As many of their comrades have either taken the pardon or are hunted down, Blackbeard realises that their time is running out and their story will soon be coming to an end. He shoots Hands in the leg, whereupon he is forced to stay on land, which later saves his life.

At Ocracoke Inlet, Maynards ships encounter Blackbeards lone sloop. The navy vessels lack cannons, so Blackbeard is tempted into a boarding action. Many of Maynards men remained below deck for cover, and upon his sign they storm on deck to engage the pirates in a fierce melee. Blackbeard approaches Maynard, who shoots him with his pistol, but this fails to stop him. He disarms Maynard and knocks him down, but as he is about to kill him, he is stabbed and killed by one of Maynards men from behind.

The tale comes to an end with Hands recounting the fates of the surviving pirates, Governor Eden, Louis Arot, Governor Spotswood, Maynard and at last, himself - he took the pardon and returned to London, continuing to tell Blackbeards story.

==Cast==
James Purefoy as Edward Teach (Blackbeard), the notorious pirate captain.

Mark Noble as Israel Hands, friend and companion of Blackbeard and the narrator of the story.

James Hiller as Mr.
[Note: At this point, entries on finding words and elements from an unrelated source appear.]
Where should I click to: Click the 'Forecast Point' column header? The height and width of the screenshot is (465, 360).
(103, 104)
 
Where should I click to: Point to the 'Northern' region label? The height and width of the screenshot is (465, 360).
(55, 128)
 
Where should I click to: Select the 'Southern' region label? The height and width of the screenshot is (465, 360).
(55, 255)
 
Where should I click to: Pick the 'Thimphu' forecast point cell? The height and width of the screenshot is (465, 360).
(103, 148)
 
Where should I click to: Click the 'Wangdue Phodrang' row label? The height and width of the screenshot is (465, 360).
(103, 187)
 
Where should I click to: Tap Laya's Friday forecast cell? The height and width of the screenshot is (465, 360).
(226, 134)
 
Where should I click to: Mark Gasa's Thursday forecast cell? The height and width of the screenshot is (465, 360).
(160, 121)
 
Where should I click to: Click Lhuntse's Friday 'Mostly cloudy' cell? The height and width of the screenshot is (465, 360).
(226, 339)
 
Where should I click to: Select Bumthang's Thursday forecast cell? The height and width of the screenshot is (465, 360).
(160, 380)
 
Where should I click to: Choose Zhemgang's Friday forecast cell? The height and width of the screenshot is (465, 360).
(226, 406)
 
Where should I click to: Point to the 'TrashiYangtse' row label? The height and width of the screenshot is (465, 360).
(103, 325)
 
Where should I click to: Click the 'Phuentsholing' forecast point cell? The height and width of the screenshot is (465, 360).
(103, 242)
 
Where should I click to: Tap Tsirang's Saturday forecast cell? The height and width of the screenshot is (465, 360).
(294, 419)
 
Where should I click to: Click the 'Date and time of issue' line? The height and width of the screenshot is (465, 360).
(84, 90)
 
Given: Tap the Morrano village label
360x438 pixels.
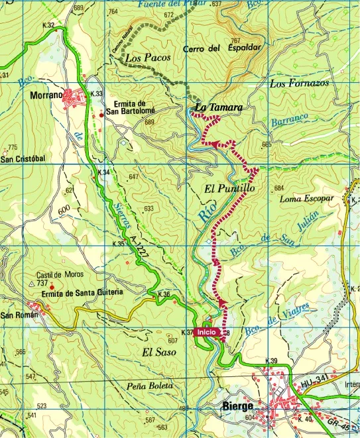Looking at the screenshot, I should coord(46,95).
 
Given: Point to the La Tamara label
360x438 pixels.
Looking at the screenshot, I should coord(218,107).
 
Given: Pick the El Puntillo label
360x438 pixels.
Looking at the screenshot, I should coord(226,188).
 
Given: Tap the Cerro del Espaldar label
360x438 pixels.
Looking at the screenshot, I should coord(227,48).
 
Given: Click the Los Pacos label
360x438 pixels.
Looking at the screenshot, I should coord(148,58).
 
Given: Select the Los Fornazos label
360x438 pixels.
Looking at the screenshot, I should coord(300,83).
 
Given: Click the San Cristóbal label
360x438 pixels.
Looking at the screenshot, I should coord(23,159).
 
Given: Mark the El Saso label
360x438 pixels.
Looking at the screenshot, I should coord(160,353).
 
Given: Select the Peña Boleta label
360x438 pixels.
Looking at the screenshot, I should coord(151,385).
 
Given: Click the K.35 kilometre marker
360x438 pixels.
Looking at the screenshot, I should coord(119,245).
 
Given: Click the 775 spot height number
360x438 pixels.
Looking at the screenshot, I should coord(13,148).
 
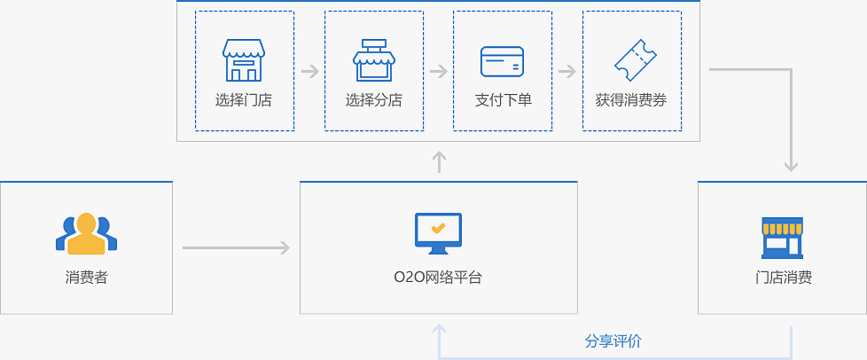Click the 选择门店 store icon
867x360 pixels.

Gibbens, Blackbeard's right-hand man.

Jimmy Akingbola as Black Caesar, a former African slave who was freed by Blackbeard and is now loyal to him.

Robert Ricards as Mr. Howard, allegedly a Lord before going to sea, now Blackbeard's quartermaster.

James Marchant as Philip Morton, Blackbeard's chief gunner.

Simon Kunz as Alexander Spotswood, governor of Virginia.

Rupert Wickham as Captain Brand, a captain in the Royal Navy, stationed in Virginia.

Roger Barclay as Lieutenant Robert Maynard, Royal Navy, also stationed in Virginia.

Peter Pacey as Charles Eden, governor of North Carolina.

Brendan Hooper as Tobias Knight, confidant of Charles Eden.

Michael Mueller as Edward Moseley, an opponent of Charles Eden.

Manuel Cauchi as Captain Dosset, the French captain of the "La Concorde".

Antonia Campbell as Louis Arot, a French teenage girl in disguise, cabin boy on the "La Concorde" and later member of Blackbeard's crew.

Marc Spiteri as Captain Taylor, commanding the "Great Allen" from Boston.

John Hug as Samuel Wragg, a council member taken hostage by Blackbeard.

Sally Bretton as Mary Ormond, Blackbeard's wife during his stay in North Carolina.